Tuesday, March 20, 2012

Fear used as weapon to put Irish public in their place on EU treaty

Walter Lippmann, an early theorist of “public relations”, did not have much time for democracy. In a 1927 book, he advocated that the “public be put in its place” in order that “each of us may live free of the trampling and the roar of a bewildered herd”.

Similar sentiments are often expressed by the EU elite. Sometimes, they’re even voiced in public. As Irish politicians and civil servants plotted with their German counterparts to avoid holding a referendum on the “fiscal compact” treaty, one minister in Dublin summed up the prevailing “wisdom”. Giving the people a say would not be a good idea, according to Leo Varadkar (the minister in question), because they might be motivated by “extraneous issues” like cutbacks to public services.

It takes some gall to describe cutbacks as an extraneous issue to a treaty designed to enshrine a commitment to austerity in the constitutions of most EU countries. But Varadkar spoke as if his view was the only rational one.

Now that the Irish government is reluctantly calling a referendum (on advice from the country’s attorney general), it is keeping the public in place with a tried and tested weapon: fear. No sooner had the decision to hold a referendum been announced than Varadkar’s colleague Lucinda Creighton was warning that a No vote would send a “negative signal” to investors. The implicit threat was that there would be an exodus of foreign-owned companies unless everyone obeyed their masters.

Anorak

I realise that this makes me a very sad anorak but I’ve been following Ireland’s referendums on EU treaties for 20 years now. Fear has been a weapon of the Yes side during most, if not all, of the campaigns preceding those votes. But this is the first time that I recall it being used from the get-go. Usually, the establishment has the decency to wait until the date of polling day has been announced before it tries to induce terror in the electorate.

The deep irony behind Varadkar’s comments is that it is the Yes side which has a habit of dragging “extraneous issues” into the debate.

In 2008, the Irish said No to the Lisbon treaty. To bully them into changing their minds in a second referendum on the same treaty the following year, the Yes side ran a 10 million euro promotional blitz. Its core argument was that accepting Lisbon was necessary to preserve jobs. Yet as Karen Devine, a lecturer in Dublin City University recently pointed out, jobs were only mentioned once in a treaty with 91,666 words. And that reference wasn’t even in the core text of the treaty but in a protocol annexed to it.

The Green Party, which was then in government, tried to claim that the treaty would help the battle against climate change. And yet only six of those 91,666 words dealt with that most urgent problem.

Unsavoury characters

It is true that some opponents of EU treaties are unsavoury characters. I would be happy if the anti-abortion brigade does not get involved in the campaign on the fiscal treaty. And I hope that Nigel Farage and his hedge fund owning chums in the UK Independence Party realise that the best thing they can do to help the No side in Ireland is to stay away from the country. These are only my wishes, however. As a democrat, I wouldn’t dream of trying to muzzle those people, no matter how fervently I despise their right-wing agendas.

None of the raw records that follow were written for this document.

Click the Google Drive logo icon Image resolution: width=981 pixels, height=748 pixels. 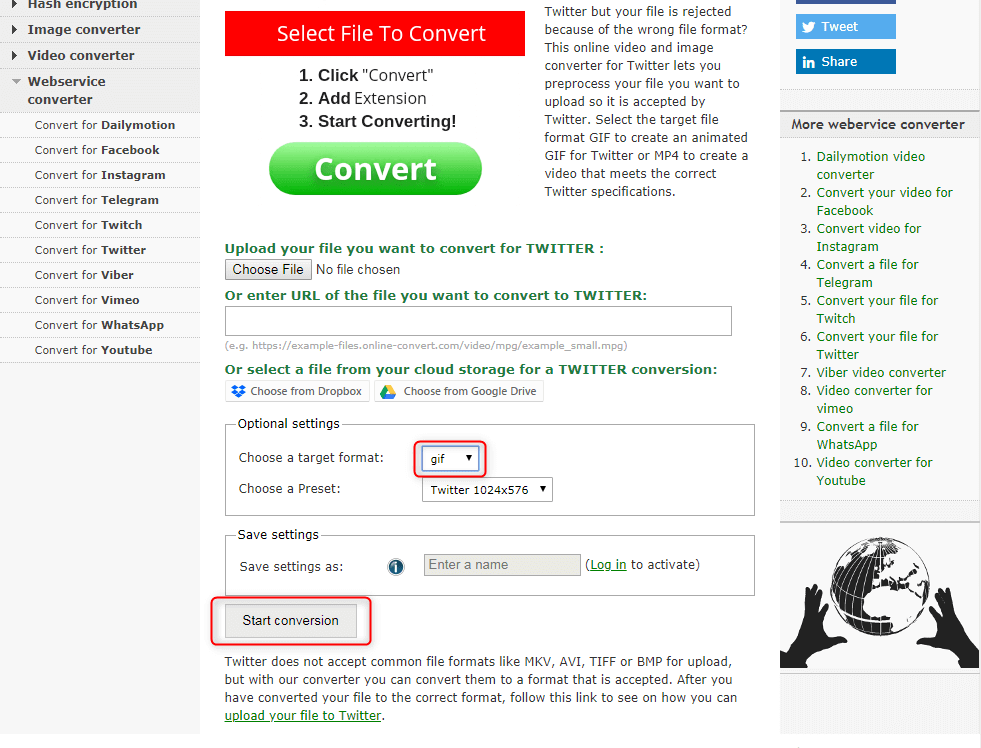[388, 392]
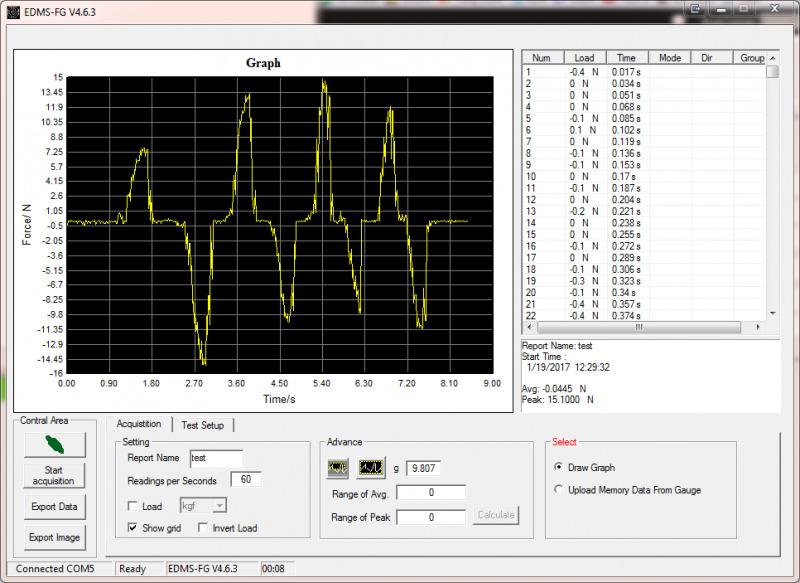800x583 pixels.
Task: Click the data table's scroll-down arrow
Action: pos(772,314)
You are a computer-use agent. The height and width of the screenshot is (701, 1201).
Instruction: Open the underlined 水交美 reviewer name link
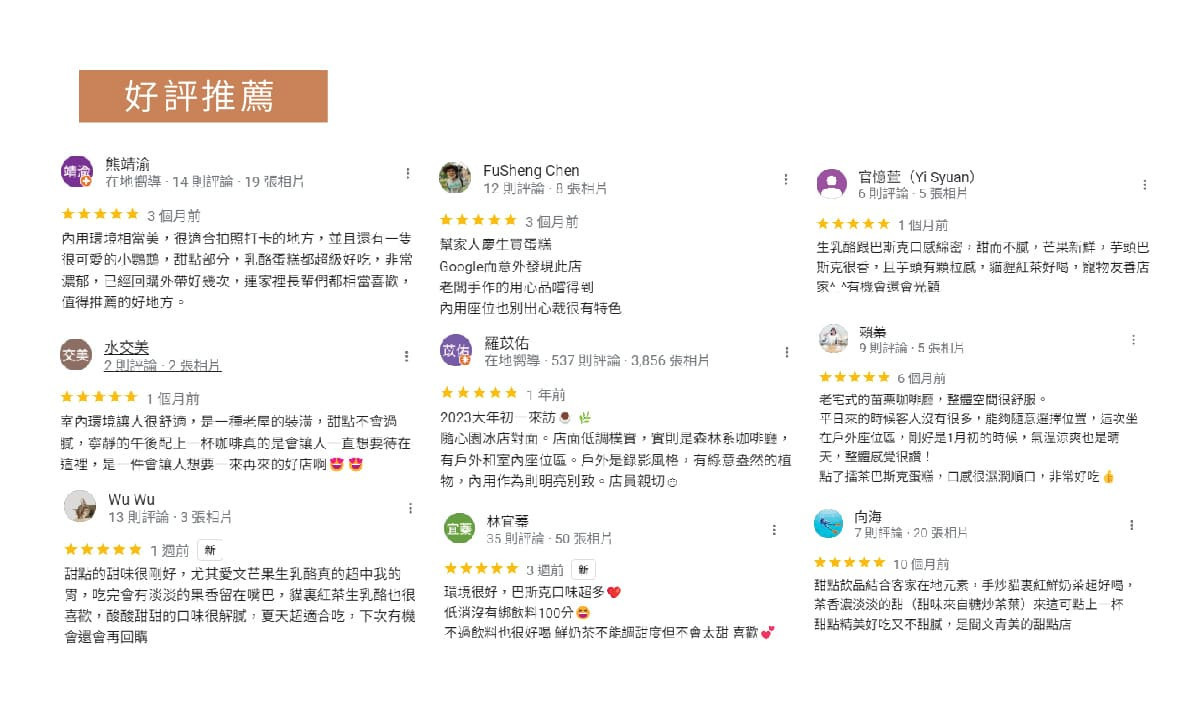(x=126, y=347)
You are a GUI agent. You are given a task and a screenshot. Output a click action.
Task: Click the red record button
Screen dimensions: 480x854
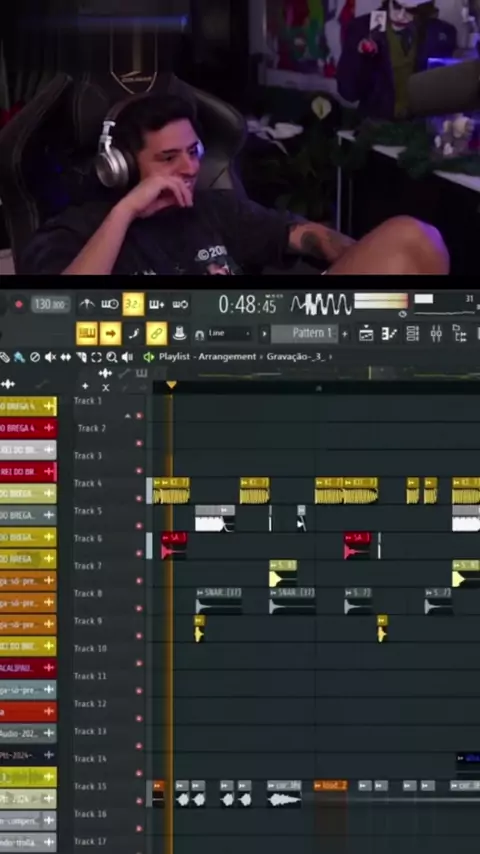tap(19, 304)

One encouraging sign is that there is a real possibility this time around that the trade union movement will urge a No vote. The Irish Congress of Trade Unions (ICTU) has not yet decided its position and in previous EU referendum campaigns it has tended to join the Labour Party on the Yes side. Yet there are strong indications that ICTU will break ranks with Labour, the junior partners in the ruling coalition.

Paul Sweeney, an economic adviser with ICTU, gave a brilliant presentation to the European affairs committee in the Oireachtas (the Irish parliament) last month. “The treaty is an attempt to outlaw Keynesian economics and stop any fiscal stimulus as a counter to recession,” he said.

That is the nub of the matter: the treaty is the work of ideological fundamentalists. The rigid deficit rules contained in it would deny governments the option of heeding the advice of John Maynard Keynes by increasing expenditure in times of a downturn. If even better ways of coping with recession are found, they too would be forbidden. At the behest of Angela Merkel, the treaty will have “eternal validity”.

Michael Taft, an economist with the Irish trade union UNITE, has demolished the core argument made by the treaty’s supporters: that it would deter the kind of behaviour that led to the current crisis. The treaty’s most important provision relates to a limit on structural deficits of 0.5% of gross domestic product. By the European Commission’s estimates, Ireland had an average structural surplus (not a deficit) of 0.5% between 2000 and 2007, meaning it was considered “fiscally responsible” in Brussels, as Taft argues.

The economic crisis was not caused by the government spending too much on public services. It was caused by lax regulation of banks and other gambling addicts in the financial services industry. The EU’s fiscal treaty ducks that problem. It punishes the hard-pressed, not the brass-necked. That’s why it must be opposed.